Alcohol-specific risk factors and protective factors have a significant impact at this age. Data from multiple prediction studies have shown that the number of alcohol-using friends can account for up to 50% of the variance in teen and preteen alcohol use. And parents and older siblings continue to influence adolescent alcohol use and contribute to alcohol expectancies that formed during early childhood. Protective factors that deter early adolescents from alcohol use include an affectionate temperament, high levels of religiosity, and nurturing, supportive parents, based on data from prospective studies.
By late adolescence, aged 16–20 years, alcohol use tends to escalate and youth are increasingly vulnerable to alcohol use problems and alcohol use disorders. The increased vulnerability stems from a combination of the ongoing early adolescent risk factors and the unique neurologic, social, and cognitive changes that occur in late adolescence, wrote Sandra A. Brown, Ph.D., of the University of California, San Diego, and her colleagues (Pediatrics 2008;121:S290-310).
“Adolescence is now realized as a period of continued neurologic development, and the adolescent brain may be especially vulnerable to the neurotoxic effects of alcohol, especially given the typical ways in which youths drink,” the investigators wrote.
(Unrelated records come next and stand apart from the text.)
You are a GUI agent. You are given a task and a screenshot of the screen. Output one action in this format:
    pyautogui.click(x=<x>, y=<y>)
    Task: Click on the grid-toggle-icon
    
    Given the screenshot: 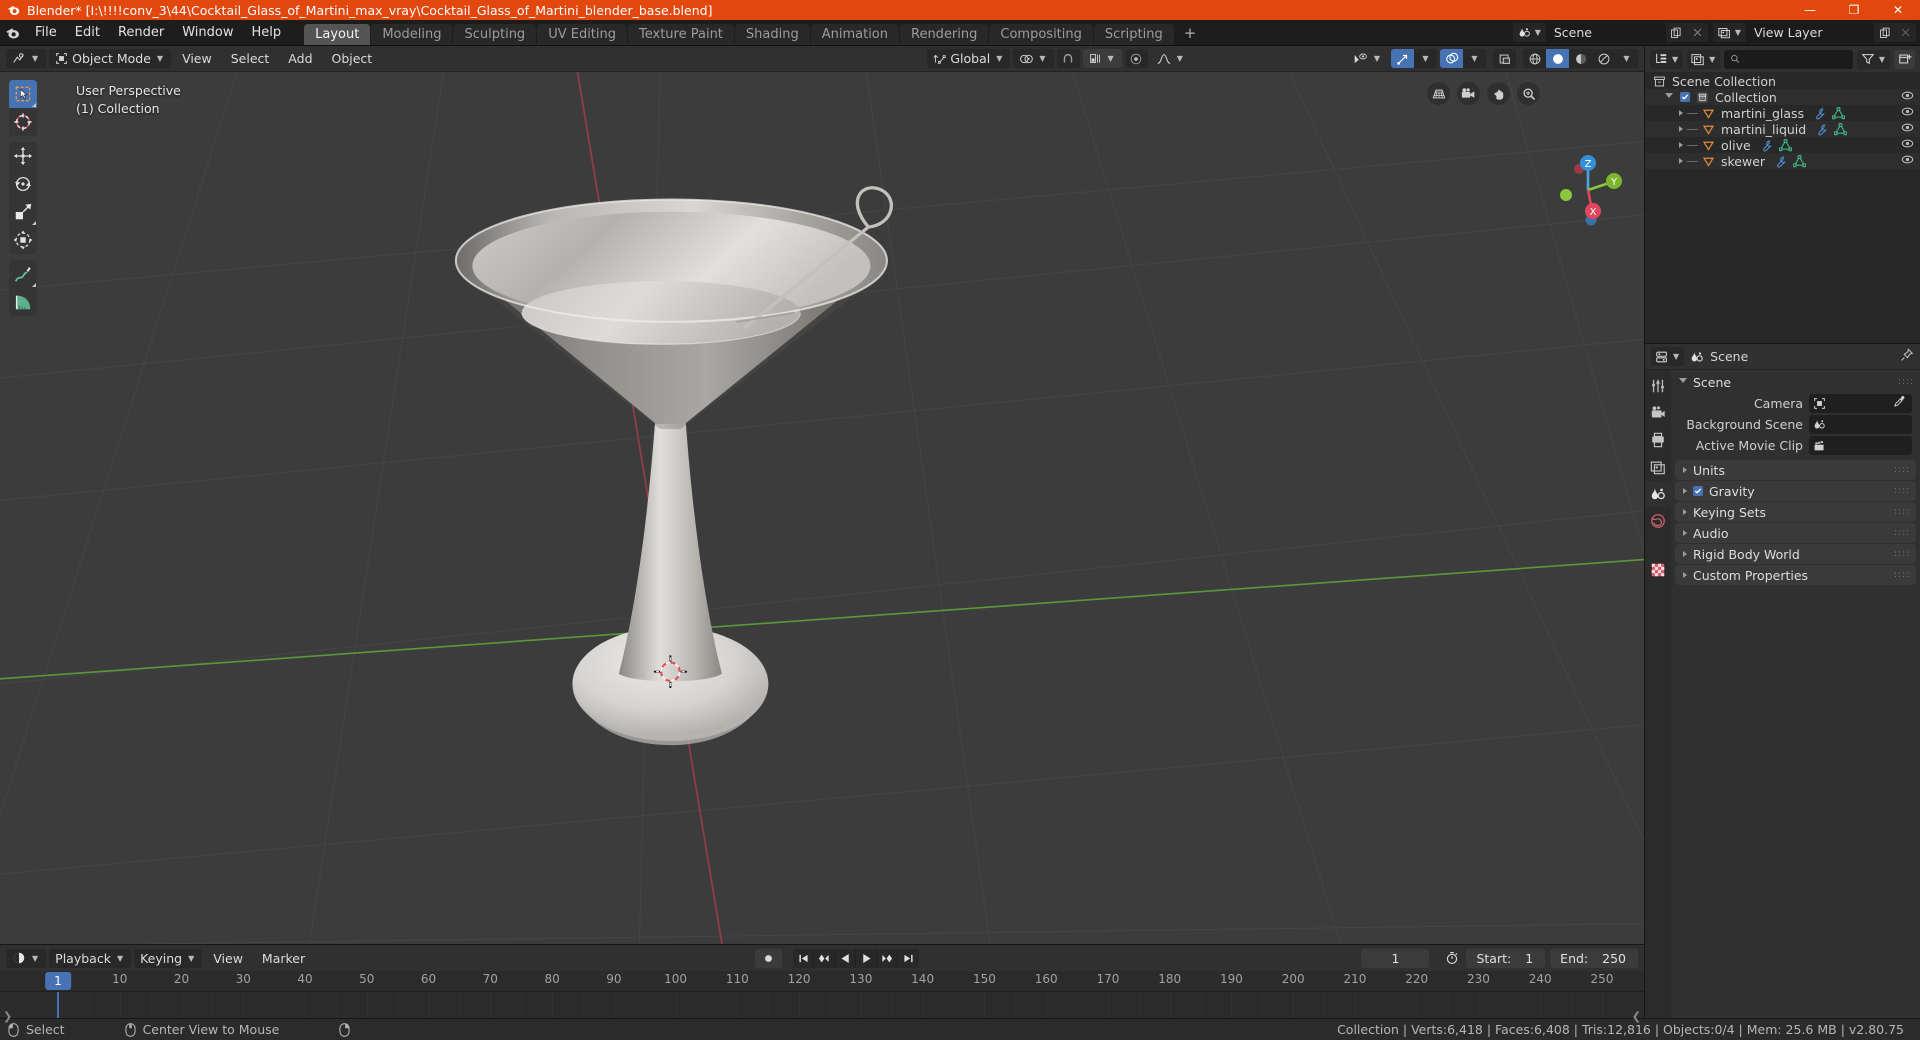 What is the action you would take?
    pyautogui.click(x=1438, y=94)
Data from behavioral genetics research show that the genetic factors that can affect adolescent alcohol use appear to have greater impact during the transition from middle to late adolescence. In addition, genetic influences that have an impact on problem drinking appear to overlap with other disinhibited behaviors that are influenced by genetics. But that doesn't mean that genetics alone contribute to the tendency toward alcohol abuse in some adolescents and not others. In fact, more evidence suggests that genetic influences on such complex behaviors as problem drinking result from a mix of environmental and inherited factors, they noted.
Problems with alcohol in late adolescence have proven links not only to problem drinking but also to an increased risk for mental health problems and poor social function in adulthood. Findings from longitudinal studies of alcohol use enhance the developmental picture by showing how individuals and subgroups of adolescents differ in their patterns of alcohol use over time.
The trajectory groups most often used to characterize adolescent drinking patterns include abstainers/light stable moderate drinkers, fling drinkers, decreasers, chronic heavy drinkers, and late-onset heavy drinkers. The proportion of adolescents who fall within these groups varies among different studies, but in general the abstainers/light drinkers account for 20%–65% of the adolescent population, while stable moderate drinkers account for approximately 30%, fling drinkers and decreasers each account for approximately 10%, and chronic heavy drinkers and late-onset heavy drinkers each account for less than 10%.
Risk factors and protective factors associated with alcohol use and abuse in late adolescents have been well studied. Risk factors include a family history of alcoholism, history of mental health problems, and history of physical or sexual abuse. Protective factors include long-term educational or job goals and positive family and social relationships. The timing of other life transitions such as getting a job and getting married also can have an impact on alcohol use and abuse in late adolescence.